■ **Extract provided**
+++

2008-05-16 Thread jason kirtland

Allen Bierbaum wrote:
 I have just started using column_mapped_collections.
 (http://www.sqlalchemy.org/docs/04/mappers.html#advdatamapping_relation_collections_dictcollections
 
 I must say, these are very powerful and extremely nice when reading
 data.  But I have run into one thing that seems confusing when it
 comes to creating new objects in a session.  Namely, it is possible to
 add data to the mapped dictionary in such a way that the data
 structure is inconsistent and not what it would be when reading the
 same data back.
 
 Using the example from the documentation as a start:
 
 mapper(Item, items_table, properties={
 'notes': relation(Note,
 collection_class=column_mapped_collection(notes_table.c.keyword)),
 })
 
 # ...
 item = Item()
 item.notes['color'] = Note('color', 'blue')   # Set keyword attribute to 
 'color'
 print item.notes['color']
 
 Everything is good here, but what if I did it this way instead
 
 item.notes['not-color'] = Note('color', 'blue')
 
 This last line is the problem because it has inserted a link to a new
 Note that has a keyword of
 'color' but is showing up in the dictionary as 'not-color'.  If we
 flush all of this and reload from the database using a query, there
 will be no 'not-color' entry in the database.
 
 Anyway, I think this is a bit non-intuitive.  What I propose instead
 is that SA could automatically set the 'keyword' attribute of the Note
 object as part of the process of assigning it to the mapped collection
 dictionary.  This way the insert could look more like:
 
 item.notes['not-color'] = Note(value='blue')
 
 and behind the scenes SA would call:  new Note.keyword = 'not-color'
 
 Any thoughts on this?  Has anyone tried this in the past?

MappedCollection doesn't currently have a mismatch guard on __setitem__ 
(d[key] = val) or setdefault(), but easily could.  There *is* a guard 
protecting against item.notes = {'not-color': Note('color', 'blue')}, so 
that machinery is available and applying it to the other setters is 
straightforward.

Automatically setting the value for the attribute_ and column_mapped 
dict collections would be pretty convenient and DRY.  This is a great 
time to integrate that feature, if you want to try your hand at putting 
together a patch and tests.  If it's not too disruptive to existing 
users it could slide right in as a new feature of 0.5.

+++

■ **Collected material**
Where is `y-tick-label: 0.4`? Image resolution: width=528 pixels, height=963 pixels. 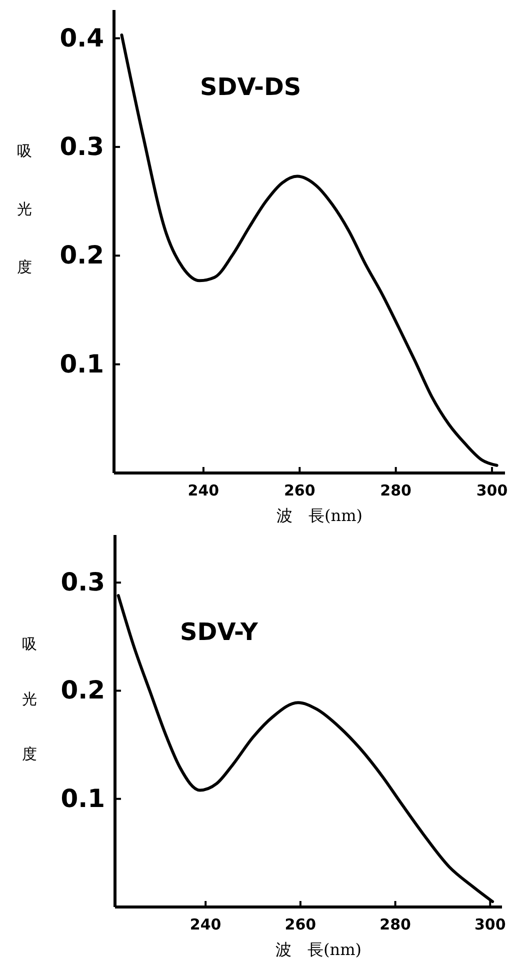
y-tick-label: 0.4 is located at coordinates (82, 38).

+++

■ **To do**
(A) From the SQLAlchemy mailing-list thread, what is the text between "I must say, these" and "same data back.", inclusive? Return it word for word.
(B) In the SQLAlchemy mailing-list thread, why is the assignment item.notes['not-color'] = Note('color', 'blue') called a problem?

■ **Exercise results**
(A)
I must say, these are very powerful and extremely nice when reading
 data.  But I have run into one thing that seems confusing when it
 comes to creating new objects in a session.  Namely, it is possible to
 add data to the mapped dictionary in such a way that the data
 structure is inconsistent and not what it would be when reading the
 same data back.

(B) It adds a Note whose keyword is 'color' but files it in the dictionary under 'not-color'. When everything is flushed and reloaded from the database with a query, there will be no 'not-color' entry. The data structure is therefore inconsistent with what reading the same data back would give.